Two recent publications in the journal Nature, one from the University of Copenhagen and the other from Boston University and the Imperial College London, report exploiting an endogenous GPCR/MAPK pathway present in yeast (Saccharomyces cerevisiae) to develop a cannabinoid biosensor (Figure 2). Yeast cells express a pheromone GPCR known as Ste2p and a heterotrimeric G protein consisting of a Gα subunit (Gpa1p) and a Gβγ complex (Ste4p-Ste18p). Upon binding of a pheromone ligand, Ste2p undergoes a conformational change causing a dissociation of the Ste4p-Ste18p complex which stimulates the MAPK signaling cascade (Ste11p/Ste7p/Fus3p). MAPK then phosphorylates the transcription factor Ste12p. The investigators in the Nature papers made several changes to the yeast cells in order to generate a cannabinoid biosensor (Figure 2). First, Ste2p was deleted and replaced with the human CB2 receptor. Secondly, a chimeric Gpa1p/Gαi protein was created by substituting five amino acids at the C-terminus of Gpa1p with those of the human Gα subunit from the Gi protein. Finally, cannabinoid signaling was detected by putting a reporter gene encoding the green fluorescent protein (GFP) under control of the yeast promoter FIG1. In some experiments other strains of yeast were constructed containing luminescence- and color-based reporters. Thus, binding of cannabinoids to the CB2 receptor in the yeast cells was easily quantified by measuring changes in the green fluorescent, luminescent, or color signal.

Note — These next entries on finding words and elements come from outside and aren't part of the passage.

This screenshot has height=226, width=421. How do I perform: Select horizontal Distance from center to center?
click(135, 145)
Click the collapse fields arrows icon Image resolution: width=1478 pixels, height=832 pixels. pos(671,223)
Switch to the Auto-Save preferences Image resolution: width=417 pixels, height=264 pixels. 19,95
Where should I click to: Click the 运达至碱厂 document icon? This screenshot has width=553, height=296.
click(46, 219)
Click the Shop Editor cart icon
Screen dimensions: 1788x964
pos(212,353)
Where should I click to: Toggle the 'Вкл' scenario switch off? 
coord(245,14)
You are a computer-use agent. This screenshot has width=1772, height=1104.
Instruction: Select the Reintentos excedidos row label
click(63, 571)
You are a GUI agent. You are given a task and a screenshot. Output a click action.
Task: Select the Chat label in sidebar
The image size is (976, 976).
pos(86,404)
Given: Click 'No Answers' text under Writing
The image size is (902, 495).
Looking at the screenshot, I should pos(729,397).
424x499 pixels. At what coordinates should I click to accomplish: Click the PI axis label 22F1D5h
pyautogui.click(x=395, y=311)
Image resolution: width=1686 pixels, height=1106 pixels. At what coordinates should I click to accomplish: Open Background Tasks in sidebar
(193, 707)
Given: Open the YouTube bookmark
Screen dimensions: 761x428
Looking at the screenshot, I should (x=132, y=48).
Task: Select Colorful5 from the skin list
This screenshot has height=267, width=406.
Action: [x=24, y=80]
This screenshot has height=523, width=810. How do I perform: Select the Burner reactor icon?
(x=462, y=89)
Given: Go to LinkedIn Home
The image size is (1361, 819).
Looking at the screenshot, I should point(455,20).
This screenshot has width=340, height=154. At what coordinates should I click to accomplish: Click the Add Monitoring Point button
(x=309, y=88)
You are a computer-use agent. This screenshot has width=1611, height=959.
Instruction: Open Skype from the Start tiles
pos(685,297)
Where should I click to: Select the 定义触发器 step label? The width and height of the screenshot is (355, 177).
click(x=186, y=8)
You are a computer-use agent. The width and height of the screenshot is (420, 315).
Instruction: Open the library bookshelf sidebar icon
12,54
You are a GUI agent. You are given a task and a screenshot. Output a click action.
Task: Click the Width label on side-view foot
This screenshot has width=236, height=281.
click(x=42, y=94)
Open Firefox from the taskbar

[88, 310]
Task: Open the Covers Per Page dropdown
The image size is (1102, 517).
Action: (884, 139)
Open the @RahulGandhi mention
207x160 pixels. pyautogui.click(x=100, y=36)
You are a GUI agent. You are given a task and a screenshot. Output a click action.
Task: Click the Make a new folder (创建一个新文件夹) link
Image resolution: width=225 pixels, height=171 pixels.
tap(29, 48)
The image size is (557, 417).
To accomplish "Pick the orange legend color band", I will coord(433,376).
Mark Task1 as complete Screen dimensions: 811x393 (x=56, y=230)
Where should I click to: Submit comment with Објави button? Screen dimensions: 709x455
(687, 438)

In the paper by Kampranis and colleagues, the yeast biosensor was first tested using CP55,940, Δ⁹-THC, and JWH-018. The half-maximal effective concentration (EC₅₀) of the cannabinoids increasing the fluorescent output of the biosensor was 4.6 nanomolars (nM) (CP55,940), 1.2 µM (micromolars) (Δ⁹-THC), and 169 nM (JWH-018). These values are consistent with EC₅₀s obtained in previous studies with mammalian cells. Next, the biosensor was used to screen 1,600 compounds, chosen from a compound library at the University of Copenhagen, for activity at the CB2 receptor. The yeast cells were grown in 384-well plates and the compounds added to the wells using a liquid dispenser. Both CB2 receptor agonists and antagonists were identified using the assay with some of the compounds displaying EC₅₀s (for an agonist) or a half maximal inhibitory concentrations (IC₅₀s) (for an antagonist) in the high namomolar to low micromolar concentration range. In addition to screening purified compounds, the biosensor was used for evaluating methanol extracts obtained from a collection of 56 medicinal plants. One HPLC fraction, obtained from the prairie coneflower Ratibida columnifera, caused a 27-fold increase in the cannabinoid signal. From this fraction the authors isolated the active component Dugesialactone (Figure 2). This chemical was not previously known to possess CB2 receptor activity.

Ellis and colleagues evaluated the ability of the cannabinoid biosensor to measure microbially produced Δ⁹-THC. For these experiments, tetrahydrocannabinolic acid (THCA) was extracted from yeast cells expressing THCA synthase, the enzyme that converts cannabigerolic acid (CBGA) to THCA. The samples were then incubated at 140^o C to allow the decarboxylation of THCA to Δ⁹-THC. After establishing a protocol for measuring Δ⁹-THC with the biosensor, the investigators created a library of yeast strains containing mutations in THCA synthase. Of the 109 mutant strains tested using the biosensor, five of them displayed a higher Δ⁹-THC-induced GFP signal than the unmutated THCA synthase yeast, indicating increased production of THCA in these strains. Overall, the GFP signal from the different yeast strains correlated well with Δ⁹-THC amounts measured with LC-MS.

In conclusion, the yeast CB2 receptor biosensor provides a low-cost and real-time method for screening compound libraries for new cannabinoid agonists and antagonists and for identifying new phytocannabinoids in medicinal plants and herbs. In addition, the biosensor will allow the monitoring and optimization of yeast strains that yield high levels of THCA and other CB2 receptor ligands. Future improvements will be needed to make the biosensor more selective for Δ⁹-THC and to give it greater portability.